Earlier, I implied that Bork had dishonored himself by obeying President Nixon and firing Cox. Is that fair? Should he have followed the example of the two men who had refused ahead of him and resigned? He might have believed in all sincerity that Cox was wrong to issue a subpoena that challenged or could undermine the President’s authority. After all, a compromised leader exposes a nation to instability and external dangers. For me, the independence of Cox as special prosecutor trumped such concerns, but there are people who make the argument.
Or maybe Bork’s personal circumstances made him vulnerable to pressure from above. Setting aside the three real-life men involved (I haven’t researched their personal situations), the first two might have been financially secure, while the third’s finances were precarious, so that losing his job could put his and his family’s welfare at risk. Few people are rich enough that they aren’t beholden to their jobs for income. It’s why so many of us don’t live out our dreams, why so many stay in a rut, why we make questionable, sometimes unethical decisions.

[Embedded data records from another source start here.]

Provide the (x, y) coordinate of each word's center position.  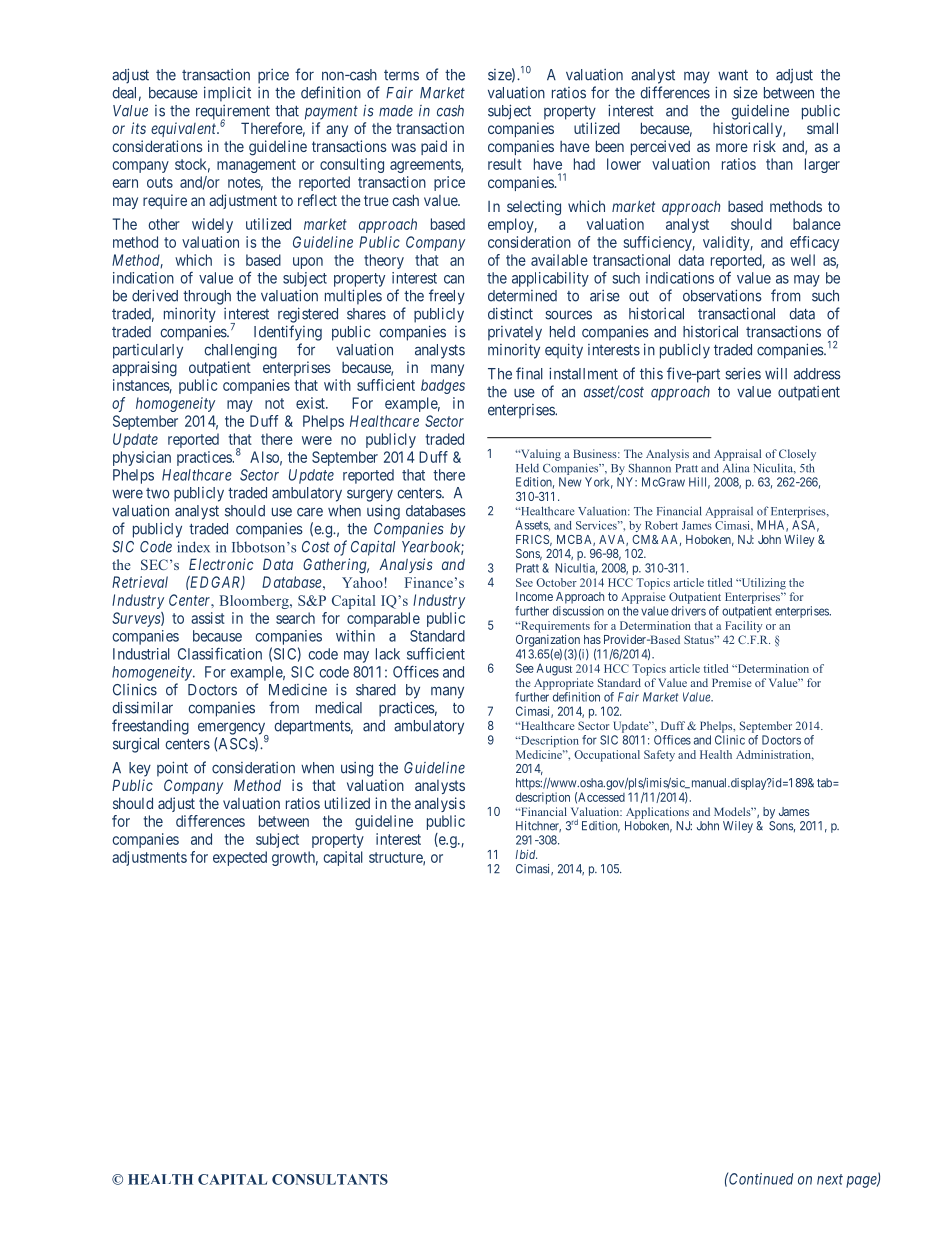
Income (534, 596)
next (830, 1179)
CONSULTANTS (330, 1179)
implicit (227, 94)
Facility (744, 627)
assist (208, 618)
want (733, 75)
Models (733, 811)
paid (434, 147)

Then there’s a possibility that the real-life Bork had something at dinner that evening that didn’t agree with him, with the consequence of Judge Jerome Frank’s famous quip about justice being what the judge ate for breakfast. Or maybe he was in the wrong phase of his circadian cycle.
In the moment, there are so many factors favoring passivity that we admire a person who makes a sacrifice to do something honorable. It doesn’t happen very often. If it did, we wouldn’t need codes of honor. We might not even have the word.
In the scheme of things, my lapse was insignificant, like most such moments. The stakes were small. By contrast, in 1987, thirteen years after the Saturday Night Massacre and ten years after my Archibald Cox moment, Bork paid the price for his decision to fire Cox when the Senate rejected his nomination by Ronald Reagan for a seat on the Supreme Court.
Regardless of its insignificance, while I can explain away my Archibald Cox moment, it remains for me an instance of moral failure. Harsh? Perhaps I should call it the failure of a dream—one of those dreams one has for oneself. “Moral failure” will do for shorthand.
But in moments when I have perspective, I’m glad of the times my compass kept me more or less true. No, not glad. Relieved.
An anecdote. Late that semester, Cox looked out the window midway through a lecture and saw it was snowing. Just a flurry, but still, it was late spring. He cried out, “Oh! My tomatoes!”